Version 4 (modified by pavgi@…, 8 years ago) (diff)



Galaxy is a self-contained web application that uses built in python-based web server to serve its content (

Galaxy development notes

Galaxy and Shibboleth Notes

Hooking applications into our system environment requires configuring them to trust the authentication subsystem. That is, configuring authentication external to the application. The application trusts the system environment to hand this and tell the application about the user.

For web applications this means configuring Apache to handle the authentication, setting REMOTE_USER (and potentially other headers), and having the application rely on REMOTE_USER to determine the current user and, ideally, carry out any necessary account creation steps automatically. We're following a standard systems philosophy. The application provides a service, it doesn't try to duplicate logic already handled by the system.

Galaxy supports REMOTE_USER and automatically creates accounts for new users The only configuration required in the application is to edit universe_wsgi.ini and set

use_remote_user = True

Galaxy assumes usernames are SMTP addresses. In our default configuration user names are eduPersonPrinicpleNames (ePPN) not email addresses. For UAB people, we can fudge this since all advertised ePPNs are match an email address in the domain. Therefore, we don't need to set remote_user_maildomain in Galaxy.

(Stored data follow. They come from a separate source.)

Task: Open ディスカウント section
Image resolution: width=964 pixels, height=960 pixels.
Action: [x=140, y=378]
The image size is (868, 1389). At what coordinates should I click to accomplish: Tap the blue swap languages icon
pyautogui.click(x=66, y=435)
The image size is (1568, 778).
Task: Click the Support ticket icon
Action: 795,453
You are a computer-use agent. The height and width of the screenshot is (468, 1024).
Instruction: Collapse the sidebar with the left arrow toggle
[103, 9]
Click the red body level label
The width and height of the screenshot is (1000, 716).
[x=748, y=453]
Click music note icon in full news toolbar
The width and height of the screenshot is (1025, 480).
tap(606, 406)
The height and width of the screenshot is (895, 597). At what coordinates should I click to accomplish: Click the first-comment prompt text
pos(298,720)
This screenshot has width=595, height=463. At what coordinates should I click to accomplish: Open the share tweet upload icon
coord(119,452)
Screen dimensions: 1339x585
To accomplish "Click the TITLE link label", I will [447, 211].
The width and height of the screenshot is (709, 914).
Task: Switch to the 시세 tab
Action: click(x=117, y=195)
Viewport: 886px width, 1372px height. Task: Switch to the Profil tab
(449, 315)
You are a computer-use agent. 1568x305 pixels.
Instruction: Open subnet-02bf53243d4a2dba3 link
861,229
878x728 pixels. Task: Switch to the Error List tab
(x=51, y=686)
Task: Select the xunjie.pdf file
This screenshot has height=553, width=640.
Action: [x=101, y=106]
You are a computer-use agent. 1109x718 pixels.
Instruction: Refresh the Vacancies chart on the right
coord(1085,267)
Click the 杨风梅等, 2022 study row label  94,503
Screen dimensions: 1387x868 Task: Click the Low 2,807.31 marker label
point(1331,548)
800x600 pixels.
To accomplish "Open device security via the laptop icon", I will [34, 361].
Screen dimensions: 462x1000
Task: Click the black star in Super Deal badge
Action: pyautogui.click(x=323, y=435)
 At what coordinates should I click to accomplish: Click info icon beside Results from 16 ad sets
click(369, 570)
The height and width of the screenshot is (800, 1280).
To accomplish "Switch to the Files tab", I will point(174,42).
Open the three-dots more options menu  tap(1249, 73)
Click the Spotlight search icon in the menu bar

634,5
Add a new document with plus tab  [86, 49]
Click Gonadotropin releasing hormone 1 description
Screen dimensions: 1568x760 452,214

The builtin python web server for Galaxy is not very feature rich and relies on Apache for any kind of advanced confguration, this includes handling external authentication. The recommended configuration is to configure an HTTP proxy connection between Apache on a standard web port and the default python web server on 8080 via localhost HTTP proxy loop-back.

This is fine, but usually when Apache handles authentication it sets REMOTE_USER as part of the CGI environment. HTTP connections don't ordinarily convey user information in an HTTP header, so mapping REMOTE_USER onto the back-end HTTP proxy communication channel takes a few extra steps.

The ApacheProxy steps document a workable solution. We ran into problems getting our rewrite rules to fire and populate a variable that can carry the current user name. Shibboleth is configured correctly and we see the full header in a test phpinfo() function. We followed the suggestion from the shib-user list but still couldn't get the RewriteCond?+RewriteRule? combo to extract the ePPN from the shibboleth headers.

This appears to be an issue with the order of the rewrite rule calls on the dev box and is being investigated.

Security concerns with shibboleth-to-proxy configurations

Using a proxy connection on the backend takes us out of the realm of reliable trust relationships between the identity provider and service provider and puts the burden of maintain security on the web application. Galaxy correctly denies access when no REMOTE_USER is set but this is pretty suceptable to misconfiguration and will need to be controlled well in a production configuration. The NativeSPSpoofChecking provides some hints.